He persuaded two teenagers —one his daughter, Cinnamon Brown, and his sister-in-law and secret lover, Patti Bailey — to kill his wife, Linda. David, a computer businessman, collected $835,000 from the victim's insurance, including several policies, started just months before her death.
Prosecutors said Brown coerced his daughter, Cinnamon, to take the blame for the murder of Linda. Cinnamon was 14 years old when she confessed to shooting Linda Brown.
In 1988, Cinnamon cooperated with investigators after becoming fed up with her father's luxurious lifestyle while she was imprisoned. She spent seven years in a California Youth Authority detention facility before being paroled.

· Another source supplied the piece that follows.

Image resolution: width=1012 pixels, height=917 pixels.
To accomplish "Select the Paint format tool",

Patti Bailey pleaded guilty to murder and conspiracy and was sentenced to the California Youth Authority, where she remained until her 25th birthday.

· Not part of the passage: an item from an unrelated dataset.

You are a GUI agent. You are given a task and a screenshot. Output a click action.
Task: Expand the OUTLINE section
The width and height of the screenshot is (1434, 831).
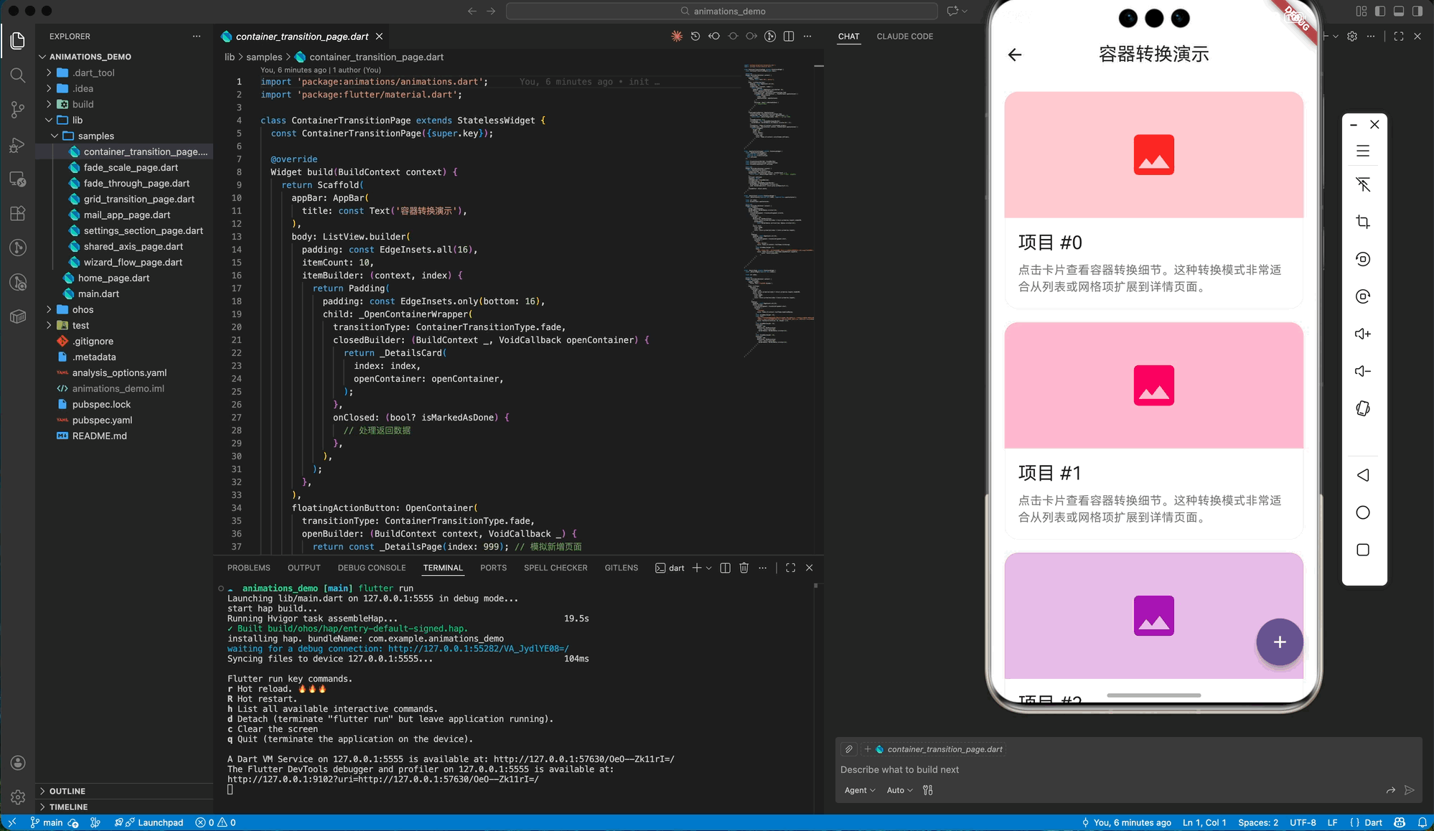pos(67,791)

Brown was sentenced to life in prison without the possibility of parole in 1990 for his part in the murder of his wife, Linda Bailey Brown.
He also pleaded guilty to charges that he conspired to have Jeoff Robinson, Jay Newell, and Patty Bailey murdered. Five lesser charges were dismissed. Brown was given six years to run concurrent with his life sentence.
The case inspired the four-hour 1991 NBC miniseries, "Love, Lies, and Murder."
There are two books on the case:
Ann Rule's "If You Really Love Me" and
"A Killing in the Family" by Stephen Singular, Tim Hill, and Danielle Hill.